(03-27-2022 09:03 AM)schmolik Wrote: I think the comment from St. Peter's AD about St. Peter's getting more of the NCAA money certainly can bring up the debate about how conferences share money. I think in the case of St. Peter's or Gonzaga, I think it is perfectly fair that one school gets more (not all, but certainly not the same as everyone else either). If Duke wins the NCAA Championship, should they get the same amount as Boston College? In football, if Michigan or Ohio State make the College Football Playoff, should they get the same amount as, yeah I'll say it, Illinois? In the Big Ten media contract, Ohio State, Michigan, and Illinois get the same amount. Ohio State-Michigan had almost 16 million viewers. Did Illinois football games have 16 million viewers total the entire season?
It does become a slippery slope. The Big 12 lost Nebraska because the Big 10 shared equally and the Big 12 didn't. I'm sure if one of the major conferences decided to proportionally stack revenue, another conference can use that against them. Or you never know, maybe the opposite could be true. What if the Big 10 said they will base it proportionally to entice Alabama? Even if the SEC sticks it to equally and we lose a few schools that prefer equal sharing, any school the Big Ten loses to the SEC for that reason will be worth it if we get Alabama (Ohio State and Michigan won't leave if they know they'll get larger shares).
Maybe have media revenue stay equal but postseason revenue be awarded proportionally. We don't want to award a Texas just for being popular or penalize a Wake Forest for being a private school but what's wrong with rewarding a Gonzaga or St. Peter's or in football an Alabama or Ohio State for winning? Pittsburgh won the ACC in football? They get a bonus. The schools that made the NCAA men's and women's tournaments get more than the ones that don't. The schools that made bowl games get more than the ones that don't.
The P5/BE and the one-bid leagues have no reason to change from an even split. For the most part, everyone is taking turns being up or down, getting plenty of bids and units. Sure in basketball, your Kansas, Kentucky, Duke, UNC, Syracuse, UCLA, Arizona, Michigan St, Indiana powers consistently lead their conferences in collecting NCAA Tournament revenue. But those also AREN'T the schools who are routinely collecting from the CFP.
Which is why Oklahoma St, Georgia, Clemson, USC, Penn State, Nebraska -- are okay with it, too. Those schools, combined with the guys who rarely win in either (Oregon St, Washington St, Northwestern, Minnesota, Vandy, Ole Miss, Rutgers) give "Even Split" the majority in a conference vote over the teams who are actually good at both (Oregon, Ohio St, Michigan, Oklahoma, WVU, Texas, LSU, Florida, FSU, Miami).
For the one-bid leagues, the even split is a far safer bet, because there's hardly anyone left who "dominates" their league.
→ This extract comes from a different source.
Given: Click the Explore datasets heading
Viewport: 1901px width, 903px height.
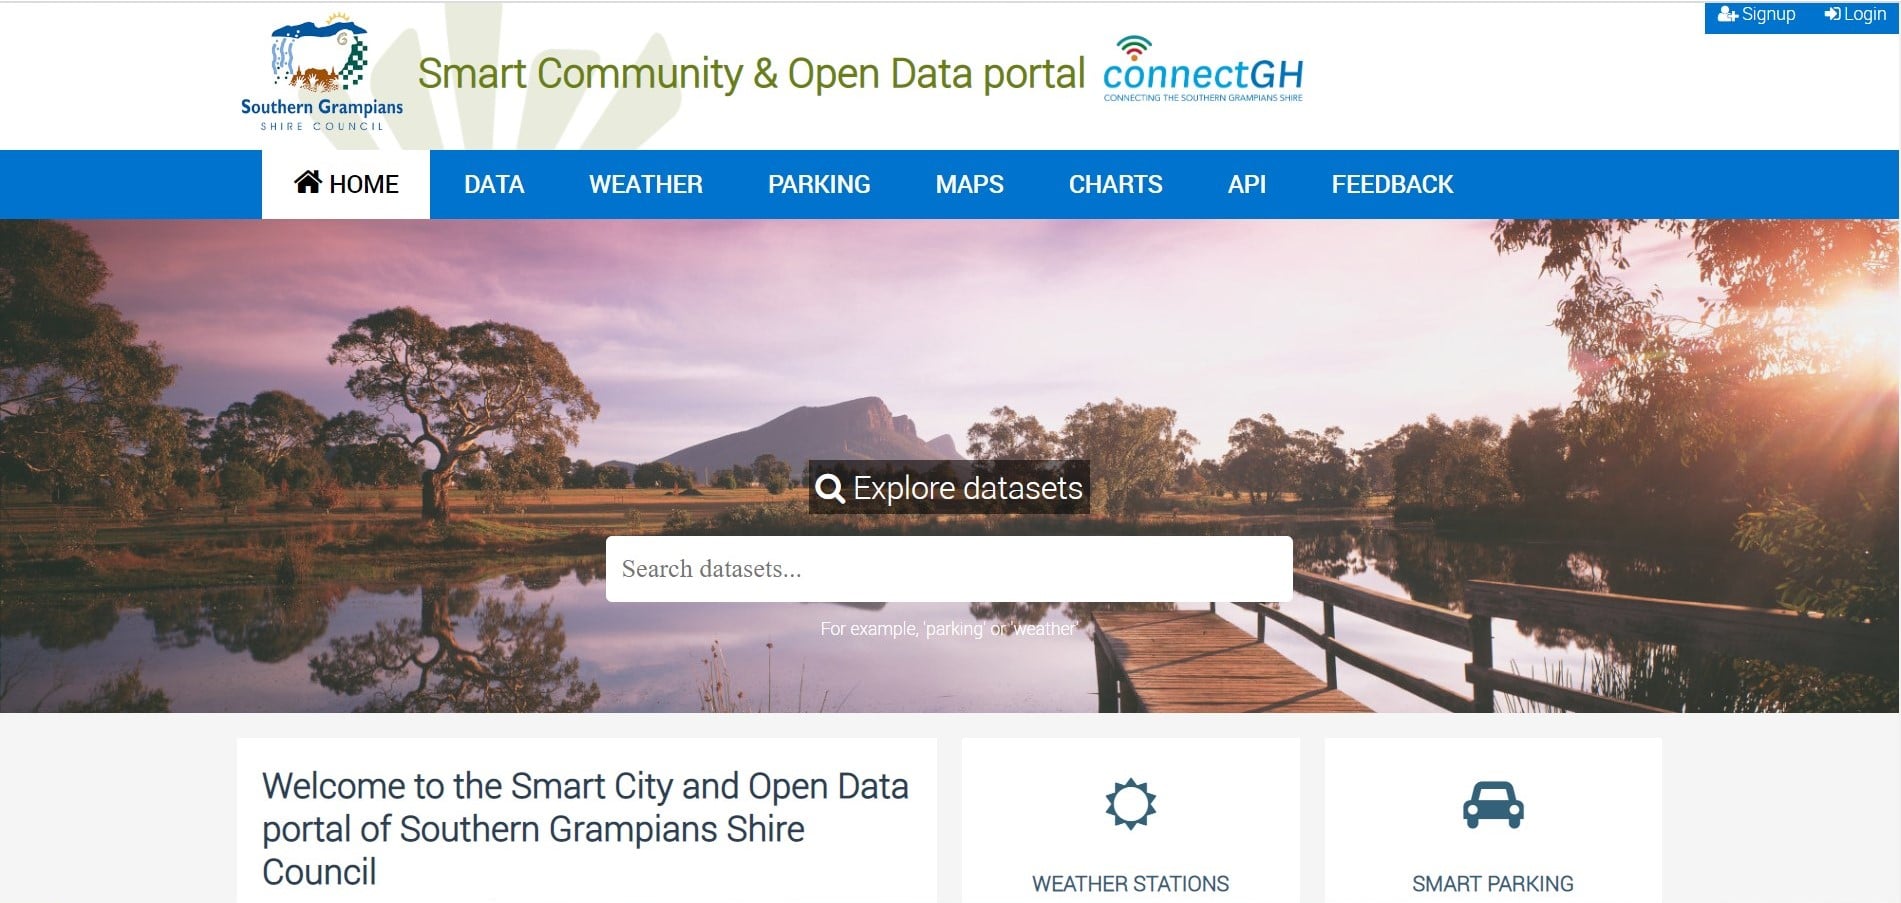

Maybe Vermont. But Davidson (SoCon), Butler (Horizon), Belmont and Murray State (OVC), Stephen F Austin (Southland) have all moved up.
It's the middle tier that needs to contemplate a performance split instead of an even split.
The A-10 already has it. It's about 75% keep, 25% share for your NCAA bids. St. Bonaventure got more from beating UCLA and losing to Florida in 2018 (1.5 NCAA units to keep, 0.5 to share), than Loyola earned from their 2018 Final Four in an even split (5 units, 10-way split = 0.5 for Loyola).
(Honestly, I think the A-10 needs to adjust more towards even. With 15 members, it makes sense to me that you Share 30% of what you earn, keep 60% of what you earn, and 10% goes into a MBB scheduling fund to be used for when bottom teams need the cash to not go play a guarantee game they'll lose to a P5).
The WCC has it, and it escalates by round. Which is probably the model the one-bid leagues should use. the BID unit is split evenly, any wins are 50% to the winner and 50% to split. That makes everyone happy because the MAAC would get it's usual one bid, and an extra 1.5 units to share from St Peter's run. But St. Peter's would be getting 1.7 units from their run instead of 0.33.
Not sure what the American, MWC, MVC and C-USA do. I'm guessing MVC is even split. And the MWC had their eyes opened by not landing Gonzaga.
But it would be wise for them to go to a hybrid model. Literally no one but Gonzaga, Dayton and VCU want a "earner gets 100% no sharing" model.